*Challenge A*
Using the QRMatrix description, decide whether each statement agrees with it: (i) R is an upper triangular matrix; (ii) outputTypes::FULL_R computes both R and Q; (iii) with outputTypes::FULL_QR, Q is m-by-m. Answer yes or no for each and quote the words of the description that settle it.

*Provided text*

■ ■ ■

QRMatrix (i.e. QR decomposition, QR factorisation or orthogonal-triangular
decomposition) decomposes a scalar/complex matrix \c A into the following
matrix product:
\verbatim
A = Q*R,
\endverbatim
where
\c Q is a unitary similarity matrix,
\c R is an upper triangular matrix.
Usage
Input types:
- \c A can be a \c SquareMatrix<Type> or \c RectangularMatrix<Type>
Output types:
- \c Q is always of the type of the matrix \c A
- \c R is always of the type of the matrix \c A
Options for the output forms of \c QRMatrix (for an (m-by-n) input matrix
\c A with k = min(m, n)):
- outputTypes::FULL_R: computes only \c R (m-by-n)
- outputTypes::FULL_QR: computes both \c R and \c Q (m-by-m)
- outputTypes::REDUCED_R: computes only reduced \c R (k-by-n)

■ ■ ■

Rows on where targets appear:
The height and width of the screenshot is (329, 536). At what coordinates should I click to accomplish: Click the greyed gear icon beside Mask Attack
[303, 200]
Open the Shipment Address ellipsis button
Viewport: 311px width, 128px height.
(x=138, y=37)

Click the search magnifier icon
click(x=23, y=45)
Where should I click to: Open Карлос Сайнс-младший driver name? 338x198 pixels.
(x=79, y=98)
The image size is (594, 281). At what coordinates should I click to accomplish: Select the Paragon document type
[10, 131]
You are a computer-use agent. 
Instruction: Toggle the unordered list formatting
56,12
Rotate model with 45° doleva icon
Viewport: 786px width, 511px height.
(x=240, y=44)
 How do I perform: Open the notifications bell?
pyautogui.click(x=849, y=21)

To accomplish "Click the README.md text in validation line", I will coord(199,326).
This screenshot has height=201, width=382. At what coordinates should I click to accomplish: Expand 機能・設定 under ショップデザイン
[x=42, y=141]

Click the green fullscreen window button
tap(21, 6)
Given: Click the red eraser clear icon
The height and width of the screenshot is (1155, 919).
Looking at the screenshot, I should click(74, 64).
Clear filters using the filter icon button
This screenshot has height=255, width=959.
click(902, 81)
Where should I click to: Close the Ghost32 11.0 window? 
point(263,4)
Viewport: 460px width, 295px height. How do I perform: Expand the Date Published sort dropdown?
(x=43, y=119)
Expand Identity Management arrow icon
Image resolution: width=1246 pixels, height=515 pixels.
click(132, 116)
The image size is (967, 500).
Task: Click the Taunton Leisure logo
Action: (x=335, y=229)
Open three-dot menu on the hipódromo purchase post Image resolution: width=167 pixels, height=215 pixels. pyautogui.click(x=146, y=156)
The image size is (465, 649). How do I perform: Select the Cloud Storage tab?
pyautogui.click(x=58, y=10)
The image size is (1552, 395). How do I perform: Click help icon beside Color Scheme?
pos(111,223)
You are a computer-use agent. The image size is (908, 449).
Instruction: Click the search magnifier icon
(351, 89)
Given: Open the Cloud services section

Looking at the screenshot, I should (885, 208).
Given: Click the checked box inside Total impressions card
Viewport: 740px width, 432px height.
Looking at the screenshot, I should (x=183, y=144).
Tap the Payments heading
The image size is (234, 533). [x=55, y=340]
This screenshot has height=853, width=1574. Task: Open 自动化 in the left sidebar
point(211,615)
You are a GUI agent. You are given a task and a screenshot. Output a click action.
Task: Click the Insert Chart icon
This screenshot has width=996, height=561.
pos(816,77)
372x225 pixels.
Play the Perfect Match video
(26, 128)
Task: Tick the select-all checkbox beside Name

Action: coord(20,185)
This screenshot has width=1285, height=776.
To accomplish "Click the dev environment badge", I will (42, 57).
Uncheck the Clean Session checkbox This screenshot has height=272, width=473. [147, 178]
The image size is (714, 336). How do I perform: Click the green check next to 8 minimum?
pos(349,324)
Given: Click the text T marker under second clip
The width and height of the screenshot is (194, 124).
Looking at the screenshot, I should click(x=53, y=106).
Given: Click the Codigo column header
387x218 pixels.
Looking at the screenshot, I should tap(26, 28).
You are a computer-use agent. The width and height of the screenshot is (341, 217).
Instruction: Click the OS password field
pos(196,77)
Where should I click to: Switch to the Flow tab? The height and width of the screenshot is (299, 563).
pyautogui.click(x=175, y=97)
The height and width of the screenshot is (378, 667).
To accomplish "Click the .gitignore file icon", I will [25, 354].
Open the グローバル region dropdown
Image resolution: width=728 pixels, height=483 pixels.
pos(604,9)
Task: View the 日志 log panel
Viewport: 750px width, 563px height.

■ ■ ■

*Challenge B*
Pull out the lines of the listing from the line with "372x225 pixels." up to and including the last line of the listing, unchanged.

*Full output A*
(i) Yes: "R is an upper triangular matrix"
(ii) No: "FULL_R: computes only"
(iii) Yes: "Q (m-by-m)"

*Full output B*
372x225 pixels.
Play the Perfect Match video
(26, 128)
Task: Tick the select-all checkbox beside Name

Action: coord(20,185)
This screenshot has width=1285, height=776.
To accomplish "Click the dev environment badge", I will (42, 57).
Uncheck the Clean Session checkbox This screenshot has height=272, width=473. [147, 178]
The image size is (714, 336). How do I perform: Click the green check next to 8 minimum?
pos(349,324)
Given: Click the text T marker under second clip
The width and height of the screenshot is (194, 124).
Looking at the screenshot, I should click(x=53, y=106).
Given: Click the Codigo column header
387x218 pixels.
Looking at the screenshot, I should tap(26, 28).
You are a computer-use agent. The width and height of the screenshot is (341, 217).
Instruction: Click the OS password field
pos(196,77)
Where should I click to: Switch to the Flow tab? The height and width of the screenshot is (299, 563).
pyautogui.click(x=175, y=97)
The height and width of the screenshot is (378, 667).
To accomplish "Click the .gitignore file icon", I will [25, 354].
Open the グローバル region dropdown
Image resolution: width=728 pixels, height=483 pixels.
pos(604,9)
Task: View the 日志 log panel
Viewport: 750px width, 563px height.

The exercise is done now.